A report from research institute Data & Society last year found that YouTube had become a breeding ground for far-right radicalization.
Those already interested in conservative or libertarian ideas became exposed to white supremacy or extreme nationalist content, the report found.
The messaging was promulgated by the algorithm YouTube uses to recommend videos to individual users. There are also academics, media commentators and celebrities who promote a wide range of right-wing political positions.
“Discussing images of the ‘alt-right’ or white supremacism often conjures a sense of the ‘dark corners of the Internet,’” the report said.
“In fact, much extremist content is happening front and center, easily accessible on platforms like YouTube, publicly endorsed by well-resourced individuals and interfacing directly with mainstream culture,” it said.
Extreme, far-right content is similarly pervasive on Facebook.
A 2016 study by researchers at Griffith University, including Dean, examined the online presence of “new-style” radical far-right groups, and found that their Facebook messaging was spreading to tens of thousands of Australians.
For example, Reclaim Australia, at the time, had 63,593 Facebook subscribers and the United Patriots Front had 27,348, the study found.
In January, YouTube said that it would “begin reducing recommendations of borderline content that could misinform users in harmful ways.”
It cited flat-earth theories, Sept. 11, 2001, conspiracies and phoney miracle cures as examples.
Yet the Christchurch terror attack shows conspiratorial and far-right content is still spreading across YouTube and Facebook in considerable volume.
Australian National University radicalization expert Clarke Jones has extensively studied extremism in its various forms.
He said that the process of radicalization is complex and cannot be attributed to any single platform.
“To find an individual pathway or to blame one particular aspect is not really effective. You’ve got to be able to take a step back and look at what’s taken place from many different fronts,” Jones said.
Far-right radicalization is caused by a “melting pot” of factors, including exposure to far-right messaging online, he said.
Radicalization, he said, is as much about individual psychology and the mind’s resilience as it is about exposure to extremist content.
“Most people would have resilience to work through that or say what they feel on social media, as we’ve seen over the last three days on both sides since the attacks, but there are those who are less resilient, and who act it out,” he said.
In a speech to the Australia-Israel Chamber of Commerce on Monday, Australian Prime Minister Scott Morrison reminded social media companies that they “carry social responsibilities.”
The government has already signaled it would seek to find ways to prevent Facebook from transmitting videos of the kind live-streamed in the Christchurch terror attack.

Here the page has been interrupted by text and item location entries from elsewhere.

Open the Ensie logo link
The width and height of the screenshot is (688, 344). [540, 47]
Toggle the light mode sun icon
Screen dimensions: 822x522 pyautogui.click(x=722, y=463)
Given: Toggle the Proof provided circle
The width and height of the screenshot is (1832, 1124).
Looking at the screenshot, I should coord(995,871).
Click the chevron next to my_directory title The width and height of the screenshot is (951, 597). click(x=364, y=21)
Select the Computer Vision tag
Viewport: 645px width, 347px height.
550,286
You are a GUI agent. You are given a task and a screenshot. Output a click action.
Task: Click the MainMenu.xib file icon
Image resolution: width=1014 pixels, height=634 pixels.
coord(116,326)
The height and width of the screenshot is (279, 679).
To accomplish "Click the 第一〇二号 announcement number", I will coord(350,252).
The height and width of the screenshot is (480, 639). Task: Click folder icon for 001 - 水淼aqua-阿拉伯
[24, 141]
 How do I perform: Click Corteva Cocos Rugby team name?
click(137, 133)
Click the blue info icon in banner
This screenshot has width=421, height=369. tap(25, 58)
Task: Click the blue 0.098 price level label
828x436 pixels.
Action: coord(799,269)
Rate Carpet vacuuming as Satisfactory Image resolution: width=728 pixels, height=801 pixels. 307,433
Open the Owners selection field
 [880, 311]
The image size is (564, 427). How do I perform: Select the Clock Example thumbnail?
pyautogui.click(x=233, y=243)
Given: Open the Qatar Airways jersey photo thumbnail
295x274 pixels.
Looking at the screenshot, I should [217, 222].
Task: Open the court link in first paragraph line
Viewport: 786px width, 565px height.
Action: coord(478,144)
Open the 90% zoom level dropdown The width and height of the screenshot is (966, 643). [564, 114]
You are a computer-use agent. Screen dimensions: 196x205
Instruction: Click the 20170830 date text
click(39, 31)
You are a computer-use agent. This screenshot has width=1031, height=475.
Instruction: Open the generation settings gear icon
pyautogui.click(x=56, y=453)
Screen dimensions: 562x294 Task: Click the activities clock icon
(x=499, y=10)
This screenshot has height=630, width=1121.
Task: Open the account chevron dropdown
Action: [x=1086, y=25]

So far, Morrison has said little about attempting to counter the radicalization of individuals in far-right forums such as 8chan.
However, Joe Burton, a senior lecturer at the University of Waikato in New Zealand, said that it is a critical lesson that must be learned in the wake of the Christchurch attack.
The task is difficult, because when such forums are shut down, they simply “go dark,” moving behind encrypted platforms, out of the reach of security agencies or tech companies, he said.
Nonetheless, Burton said that it is a problem that must be addressed to combat far-right extremism.
“The spread of fake news and propaganda on the Internet creates a perfect platform to increase fear, anger and anxiety,” Burton wrote in a piece for The Conversation.
“These are the psychological conditions from which acts of violence are committed,” he said.